* **MATERIAL FOR THIS EXERCISE**:
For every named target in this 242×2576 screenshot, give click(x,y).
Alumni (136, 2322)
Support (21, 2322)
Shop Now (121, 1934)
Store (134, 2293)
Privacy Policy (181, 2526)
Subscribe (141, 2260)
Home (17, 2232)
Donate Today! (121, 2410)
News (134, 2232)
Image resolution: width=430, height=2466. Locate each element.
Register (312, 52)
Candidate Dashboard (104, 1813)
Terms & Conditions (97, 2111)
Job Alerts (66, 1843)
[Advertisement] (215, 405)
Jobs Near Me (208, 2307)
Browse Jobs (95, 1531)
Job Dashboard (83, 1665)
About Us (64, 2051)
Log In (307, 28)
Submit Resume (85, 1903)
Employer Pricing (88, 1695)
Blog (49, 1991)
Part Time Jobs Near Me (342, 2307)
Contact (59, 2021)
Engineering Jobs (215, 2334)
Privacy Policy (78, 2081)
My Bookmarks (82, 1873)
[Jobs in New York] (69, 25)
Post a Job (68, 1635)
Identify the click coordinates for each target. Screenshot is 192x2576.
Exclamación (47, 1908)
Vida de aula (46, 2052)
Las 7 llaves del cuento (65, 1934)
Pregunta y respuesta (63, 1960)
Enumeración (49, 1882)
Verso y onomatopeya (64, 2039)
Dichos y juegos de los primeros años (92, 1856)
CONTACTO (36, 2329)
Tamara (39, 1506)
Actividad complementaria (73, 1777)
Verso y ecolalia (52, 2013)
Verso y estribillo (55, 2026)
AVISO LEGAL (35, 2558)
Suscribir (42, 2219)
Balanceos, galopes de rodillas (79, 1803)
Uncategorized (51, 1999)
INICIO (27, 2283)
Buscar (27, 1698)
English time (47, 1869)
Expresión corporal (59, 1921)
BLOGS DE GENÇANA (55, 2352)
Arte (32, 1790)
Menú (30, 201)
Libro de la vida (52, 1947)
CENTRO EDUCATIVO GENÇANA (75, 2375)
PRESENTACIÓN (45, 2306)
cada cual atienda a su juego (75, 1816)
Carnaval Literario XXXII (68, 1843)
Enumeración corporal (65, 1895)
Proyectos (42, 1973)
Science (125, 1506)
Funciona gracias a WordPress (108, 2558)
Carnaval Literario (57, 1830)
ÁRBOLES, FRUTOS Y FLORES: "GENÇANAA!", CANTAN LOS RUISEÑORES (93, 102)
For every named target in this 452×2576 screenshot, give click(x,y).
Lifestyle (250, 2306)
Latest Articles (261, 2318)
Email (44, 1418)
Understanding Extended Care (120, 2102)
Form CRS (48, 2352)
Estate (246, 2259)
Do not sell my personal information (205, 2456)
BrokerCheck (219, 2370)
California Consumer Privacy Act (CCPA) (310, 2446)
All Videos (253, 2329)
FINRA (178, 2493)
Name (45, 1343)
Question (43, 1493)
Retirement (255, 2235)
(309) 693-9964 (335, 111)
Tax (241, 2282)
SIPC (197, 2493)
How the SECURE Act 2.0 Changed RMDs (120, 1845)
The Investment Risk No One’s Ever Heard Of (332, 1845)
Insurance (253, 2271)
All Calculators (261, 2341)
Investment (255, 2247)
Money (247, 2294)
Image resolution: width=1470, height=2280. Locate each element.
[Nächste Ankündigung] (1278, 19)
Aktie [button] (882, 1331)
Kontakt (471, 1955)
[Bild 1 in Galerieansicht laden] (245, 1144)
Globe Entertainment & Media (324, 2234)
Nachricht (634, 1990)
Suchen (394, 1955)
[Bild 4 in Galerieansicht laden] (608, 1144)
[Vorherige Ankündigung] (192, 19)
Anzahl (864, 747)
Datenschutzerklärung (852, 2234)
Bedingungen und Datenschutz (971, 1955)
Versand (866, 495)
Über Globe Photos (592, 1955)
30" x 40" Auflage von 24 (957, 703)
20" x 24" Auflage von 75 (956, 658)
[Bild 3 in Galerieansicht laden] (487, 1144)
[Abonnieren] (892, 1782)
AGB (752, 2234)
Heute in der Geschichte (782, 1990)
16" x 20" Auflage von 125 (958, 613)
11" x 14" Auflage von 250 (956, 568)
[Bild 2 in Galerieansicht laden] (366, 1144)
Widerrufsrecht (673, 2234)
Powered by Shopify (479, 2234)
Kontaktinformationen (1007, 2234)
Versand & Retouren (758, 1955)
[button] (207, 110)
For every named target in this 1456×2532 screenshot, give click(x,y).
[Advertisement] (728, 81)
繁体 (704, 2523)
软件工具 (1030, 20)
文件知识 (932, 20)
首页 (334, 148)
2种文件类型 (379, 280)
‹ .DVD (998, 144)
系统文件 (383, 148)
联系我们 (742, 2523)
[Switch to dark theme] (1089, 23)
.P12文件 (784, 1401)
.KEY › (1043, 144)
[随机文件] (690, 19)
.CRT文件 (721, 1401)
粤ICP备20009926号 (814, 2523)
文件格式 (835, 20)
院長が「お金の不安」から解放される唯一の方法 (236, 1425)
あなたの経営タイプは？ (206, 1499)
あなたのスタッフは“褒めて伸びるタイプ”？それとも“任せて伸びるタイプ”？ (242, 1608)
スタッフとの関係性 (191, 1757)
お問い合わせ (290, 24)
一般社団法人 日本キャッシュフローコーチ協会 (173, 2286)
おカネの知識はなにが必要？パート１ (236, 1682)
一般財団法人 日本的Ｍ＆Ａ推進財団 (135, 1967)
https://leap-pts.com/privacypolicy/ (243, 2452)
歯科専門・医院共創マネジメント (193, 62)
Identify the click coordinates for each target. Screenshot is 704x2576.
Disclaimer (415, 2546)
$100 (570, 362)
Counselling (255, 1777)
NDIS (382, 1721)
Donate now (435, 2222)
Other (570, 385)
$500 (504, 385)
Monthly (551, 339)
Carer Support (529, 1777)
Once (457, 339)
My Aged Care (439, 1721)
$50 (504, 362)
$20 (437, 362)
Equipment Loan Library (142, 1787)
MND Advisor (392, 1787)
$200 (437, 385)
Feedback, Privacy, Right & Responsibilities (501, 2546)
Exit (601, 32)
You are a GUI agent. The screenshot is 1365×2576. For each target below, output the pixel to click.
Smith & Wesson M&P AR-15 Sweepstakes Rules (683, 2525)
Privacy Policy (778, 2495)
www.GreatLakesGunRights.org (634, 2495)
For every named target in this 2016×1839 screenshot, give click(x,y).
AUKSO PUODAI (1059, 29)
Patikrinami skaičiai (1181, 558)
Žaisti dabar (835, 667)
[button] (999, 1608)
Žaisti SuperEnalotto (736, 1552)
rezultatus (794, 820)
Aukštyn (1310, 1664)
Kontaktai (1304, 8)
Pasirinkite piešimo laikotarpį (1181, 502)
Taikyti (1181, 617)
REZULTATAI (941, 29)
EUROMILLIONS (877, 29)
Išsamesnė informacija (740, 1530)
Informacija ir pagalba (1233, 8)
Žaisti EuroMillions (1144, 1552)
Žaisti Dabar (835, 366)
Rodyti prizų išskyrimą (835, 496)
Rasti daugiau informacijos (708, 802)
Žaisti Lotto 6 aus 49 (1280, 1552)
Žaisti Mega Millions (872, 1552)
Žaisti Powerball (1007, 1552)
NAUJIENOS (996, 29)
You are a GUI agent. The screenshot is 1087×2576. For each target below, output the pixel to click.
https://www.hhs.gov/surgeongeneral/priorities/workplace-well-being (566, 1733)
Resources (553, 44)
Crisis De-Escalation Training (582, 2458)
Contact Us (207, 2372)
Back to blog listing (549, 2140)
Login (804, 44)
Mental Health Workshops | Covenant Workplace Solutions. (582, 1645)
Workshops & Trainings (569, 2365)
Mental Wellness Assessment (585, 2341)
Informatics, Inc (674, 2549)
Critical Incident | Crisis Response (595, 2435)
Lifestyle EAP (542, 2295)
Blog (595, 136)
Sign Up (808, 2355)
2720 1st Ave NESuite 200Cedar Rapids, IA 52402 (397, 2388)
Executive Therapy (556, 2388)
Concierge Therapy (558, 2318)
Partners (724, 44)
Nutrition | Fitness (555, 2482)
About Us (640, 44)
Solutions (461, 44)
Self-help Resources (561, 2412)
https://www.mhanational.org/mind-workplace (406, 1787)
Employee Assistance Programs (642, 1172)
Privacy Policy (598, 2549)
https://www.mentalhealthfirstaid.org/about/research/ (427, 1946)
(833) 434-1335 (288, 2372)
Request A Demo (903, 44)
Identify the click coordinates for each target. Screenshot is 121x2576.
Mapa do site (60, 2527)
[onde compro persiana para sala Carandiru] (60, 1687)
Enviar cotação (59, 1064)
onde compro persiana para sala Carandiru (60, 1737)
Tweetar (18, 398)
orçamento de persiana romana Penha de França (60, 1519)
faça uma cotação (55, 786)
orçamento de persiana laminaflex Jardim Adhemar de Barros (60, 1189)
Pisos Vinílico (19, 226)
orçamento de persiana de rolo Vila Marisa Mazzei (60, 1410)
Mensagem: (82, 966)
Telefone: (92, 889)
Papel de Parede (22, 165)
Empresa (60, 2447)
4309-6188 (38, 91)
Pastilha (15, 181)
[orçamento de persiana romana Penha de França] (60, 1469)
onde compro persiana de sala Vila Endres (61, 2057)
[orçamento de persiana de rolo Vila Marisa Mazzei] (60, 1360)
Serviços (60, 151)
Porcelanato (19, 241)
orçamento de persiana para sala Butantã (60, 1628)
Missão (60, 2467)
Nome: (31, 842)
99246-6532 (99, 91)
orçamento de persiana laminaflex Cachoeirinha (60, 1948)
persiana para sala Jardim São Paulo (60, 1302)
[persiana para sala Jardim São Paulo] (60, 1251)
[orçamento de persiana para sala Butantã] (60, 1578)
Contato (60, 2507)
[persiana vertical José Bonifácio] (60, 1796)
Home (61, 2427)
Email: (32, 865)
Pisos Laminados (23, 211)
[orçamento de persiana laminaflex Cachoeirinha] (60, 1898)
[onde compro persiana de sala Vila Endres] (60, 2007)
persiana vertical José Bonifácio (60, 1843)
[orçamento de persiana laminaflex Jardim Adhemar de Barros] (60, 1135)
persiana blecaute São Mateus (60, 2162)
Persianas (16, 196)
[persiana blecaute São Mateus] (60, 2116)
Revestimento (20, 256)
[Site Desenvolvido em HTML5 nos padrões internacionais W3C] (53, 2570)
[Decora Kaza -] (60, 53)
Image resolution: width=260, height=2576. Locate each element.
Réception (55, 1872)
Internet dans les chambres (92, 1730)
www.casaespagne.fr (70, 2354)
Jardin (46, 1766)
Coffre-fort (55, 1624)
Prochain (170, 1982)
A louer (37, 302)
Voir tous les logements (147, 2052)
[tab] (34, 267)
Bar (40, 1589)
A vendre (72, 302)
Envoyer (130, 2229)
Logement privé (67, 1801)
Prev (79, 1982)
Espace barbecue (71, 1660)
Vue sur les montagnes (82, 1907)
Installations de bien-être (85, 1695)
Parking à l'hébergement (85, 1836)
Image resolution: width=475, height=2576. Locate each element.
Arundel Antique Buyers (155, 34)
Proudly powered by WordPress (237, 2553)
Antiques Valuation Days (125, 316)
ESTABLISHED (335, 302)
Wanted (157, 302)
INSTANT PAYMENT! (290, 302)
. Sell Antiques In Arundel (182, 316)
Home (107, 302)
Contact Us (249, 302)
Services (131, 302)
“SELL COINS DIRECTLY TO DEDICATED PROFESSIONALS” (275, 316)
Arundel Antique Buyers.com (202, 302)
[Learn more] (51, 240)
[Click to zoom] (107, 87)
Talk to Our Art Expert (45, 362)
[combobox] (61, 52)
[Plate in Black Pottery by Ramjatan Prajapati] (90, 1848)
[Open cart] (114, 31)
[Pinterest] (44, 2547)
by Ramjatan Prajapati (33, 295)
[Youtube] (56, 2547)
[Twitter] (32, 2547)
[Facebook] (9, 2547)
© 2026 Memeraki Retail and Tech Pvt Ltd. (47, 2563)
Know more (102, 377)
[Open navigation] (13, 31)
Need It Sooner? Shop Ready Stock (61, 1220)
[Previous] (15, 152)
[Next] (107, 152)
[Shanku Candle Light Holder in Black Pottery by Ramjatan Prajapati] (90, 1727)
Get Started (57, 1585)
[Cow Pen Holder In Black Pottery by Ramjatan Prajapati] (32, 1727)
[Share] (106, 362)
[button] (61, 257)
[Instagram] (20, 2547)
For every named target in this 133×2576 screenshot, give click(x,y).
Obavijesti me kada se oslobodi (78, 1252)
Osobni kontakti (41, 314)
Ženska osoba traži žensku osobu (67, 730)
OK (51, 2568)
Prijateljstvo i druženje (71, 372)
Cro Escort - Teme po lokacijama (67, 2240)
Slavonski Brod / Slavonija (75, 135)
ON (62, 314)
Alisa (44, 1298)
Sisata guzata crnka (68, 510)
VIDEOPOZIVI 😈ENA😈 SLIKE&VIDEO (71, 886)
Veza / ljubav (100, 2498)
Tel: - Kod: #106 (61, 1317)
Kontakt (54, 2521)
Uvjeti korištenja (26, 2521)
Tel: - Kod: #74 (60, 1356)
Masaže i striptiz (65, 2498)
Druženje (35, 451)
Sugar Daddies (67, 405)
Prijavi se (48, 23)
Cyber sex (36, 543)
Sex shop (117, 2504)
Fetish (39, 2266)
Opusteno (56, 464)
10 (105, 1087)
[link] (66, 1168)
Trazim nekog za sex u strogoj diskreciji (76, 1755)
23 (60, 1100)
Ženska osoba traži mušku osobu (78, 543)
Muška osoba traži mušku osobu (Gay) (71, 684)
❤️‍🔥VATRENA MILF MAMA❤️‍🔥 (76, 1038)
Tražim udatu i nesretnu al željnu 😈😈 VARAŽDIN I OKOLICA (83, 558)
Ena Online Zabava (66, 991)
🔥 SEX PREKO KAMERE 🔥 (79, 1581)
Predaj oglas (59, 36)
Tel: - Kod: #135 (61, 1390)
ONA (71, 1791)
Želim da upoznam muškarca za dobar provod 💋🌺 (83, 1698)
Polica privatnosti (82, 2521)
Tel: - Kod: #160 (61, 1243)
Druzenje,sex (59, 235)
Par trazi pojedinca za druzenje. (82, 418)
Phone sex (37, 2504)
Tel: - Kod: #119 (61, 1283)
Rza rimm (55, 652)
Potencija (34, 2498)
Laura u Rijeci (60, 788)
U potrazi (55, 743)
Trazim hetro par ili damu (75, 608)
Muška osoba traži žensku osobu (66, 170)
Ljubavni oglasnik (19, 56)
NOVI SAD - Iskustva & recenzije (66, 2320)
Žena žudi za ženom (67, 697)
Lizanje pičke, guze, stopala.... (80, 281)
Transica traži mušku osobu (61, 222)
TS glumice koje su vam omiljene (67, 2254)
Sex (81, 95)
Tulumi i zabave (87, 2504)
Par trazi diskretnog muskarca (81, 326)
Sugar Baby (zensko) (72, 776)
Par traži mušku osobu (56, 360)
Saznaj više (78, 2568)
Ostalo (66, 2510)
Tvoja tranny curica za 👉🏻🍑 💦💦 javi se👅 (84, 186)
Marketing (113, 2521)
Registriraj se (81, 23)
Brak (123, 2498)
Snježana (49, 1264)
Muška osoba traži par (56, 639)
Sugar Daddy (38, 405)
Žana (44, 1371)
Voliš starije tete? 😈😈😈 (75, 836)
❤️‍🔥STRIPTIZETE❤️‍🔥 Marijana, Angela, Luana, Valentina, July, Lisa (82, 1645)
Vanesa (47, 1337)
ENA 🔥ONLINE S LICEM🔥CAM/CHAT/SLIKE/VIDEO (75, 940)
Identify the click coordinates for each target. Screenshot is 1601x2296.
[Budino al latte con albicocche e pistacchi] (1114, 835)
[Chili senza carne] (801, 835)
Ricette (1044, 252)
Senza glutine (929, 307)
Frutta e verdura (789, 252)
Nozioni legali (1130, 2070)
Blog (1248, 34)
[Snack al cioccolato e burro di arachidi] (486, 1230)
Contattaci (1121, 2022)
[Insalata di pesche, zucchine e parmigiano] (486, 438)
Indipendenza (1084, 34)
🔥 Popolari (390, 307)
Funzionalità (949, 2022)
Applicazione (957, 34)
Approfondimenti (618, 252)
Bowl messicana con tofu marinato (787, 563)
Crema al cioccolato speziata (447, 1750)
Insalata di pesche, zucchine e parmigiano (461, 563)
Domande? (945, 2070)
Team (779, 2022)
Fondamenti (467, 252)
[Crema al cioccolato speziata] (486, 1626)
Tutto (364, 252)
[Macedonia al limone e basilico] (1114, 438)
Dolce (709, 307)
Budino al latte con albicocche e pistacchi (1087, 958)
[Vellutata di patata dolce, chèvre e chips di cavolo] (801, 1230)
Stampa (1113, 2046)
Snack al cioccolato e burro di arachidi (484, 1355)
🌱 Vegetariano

* **THE TASK**:
Output, from the data above, the lines from the line with "Veza / ljubav (100, 2498)" to the line with "Popolari (390, 307)" exactly as they stand, both ends included and nothing else.

* **SOLUTION TO THE PROBLEM**:
Veza / ljubav (100, 2498)
Tel: - Kod: #106 (61, 1317)
Kontakt (54, 2521)
Uvjeti korištenja (26, 2521)
Tel: - Kod: #74 (60, 1356)
Masaže i striptiz (65, 2498)
Druženje (35, 451)
Sugar Daddies (67, 405)
Prijavi se (48, 23)
Cyber sex (36, 543)
Sex shop (117, 2504)
Fetish (39, 2266)
Opusteno (56, 464)
10 (105, 1087)
[link] (66, 1168)
Trazim nekog za sex u strogoj diskreciji (76, 1755)
23 (60, 1100)
Ženska osoba traži mušku osobu (78, 543)
Muška osoba traži mušku osobu (Gay) (71, 684)
❤️‍🔥VATRENA MILF MAMA❤️‍🔥 (76, 1038)
Tražim udatu i nesretnu al željnu 😈😈 VARAŽDIN I OKOLICA (83, 558)
Ena Online Zabava (66, 991)
🔥 SEX PREKO KAMERE 🔥 (79, 1581)
Predaj oglas (59, 36)
Tel: - Kod: #135 (61, 1390)
ONA (71, 1791)
Želim da upoznam muškarca za dobar provod 💋🌺 (83, 1698)
Polica privatnosti (82, 2521)
Tel: - Kod: #160 (61, 1243)
Druzenje,sex (59, 235)
Par trazi pojedinca za druzenje. (82, 418)
Phone sex (37, 2504)
Tel: - Kod: #119 (61, 1283)
Rza rimm (55, 652)
Potencija (34, 2498)
Laura u Rijeci (60, 788)
U potrazi (55, 743)
Trazim hetro par ili damu (75, 608)
Muška osoba traži žensku osobu (66, 170)
Ljubavni oglasnik (19, 56)
NOVI SAD - Iskustva & recenzije (66, 2320)
Žena žudi za ženom (67, 697)
Lizanje pičke, guze, stopala.... (80, 281)
Transica traži mušku osobu (61, 222)
TS glumice koje su vam omiljene (67, 2254)
Sex (81, 95)
Tulumi i zabave (87, 2504)
Par trazi diskretnog muskarca (81, 326)
Sugar Baby (zensko) (72, 776)
Par traži mušku osobu (56, 360)
Saznaj više (78, 2568)
Ostalo (66, 2510)
Tvoja tranny curica za 👉🏻🍑 💦💦 javi se👅 (84, 186)
Marketing (113, 2521)
Registriraj se (81, 23)
Brak (123, 2498)
Snježana (49, 1264)
Muška osoba traži par (56, 639)
Sugar Daddy (38, 405)
Žana (44, 1371)
Voliš starije tete? 😈😈😈 (75, 836)
❤️‍🔥STRIPTIZETE❤️‍🔥 Marijana, Angela, Luana, Valentina, July, Lisa (82, 1645)
Vanesa (47, 1337)
ENA 🔥ONLINE S LICEM🔥CAM/CHAT/SLIKE/VIDEO (75, 940)
Identify the click coordinates for each target. Screenshot is 1601x2296.
[Budino al latte con albicocche e pistacchi] (1114, 835)
[Chili senza carne] (801, 835)
Ricette (1044, 252)
Senza glutine (929, 307)
Frutta e verdura (789, 252)
Nozioni legali (1130, 2070)
Blog (1248, 34)
[Snack al cioccolato e burro di arachidi] (486, 1230)
Contattaci (1121, 2022)
[Insalata di pesche, zucchine e parmigiano] (486, 438)
Indipendenza (1084, 34)
🔥 Popolari (390, 307)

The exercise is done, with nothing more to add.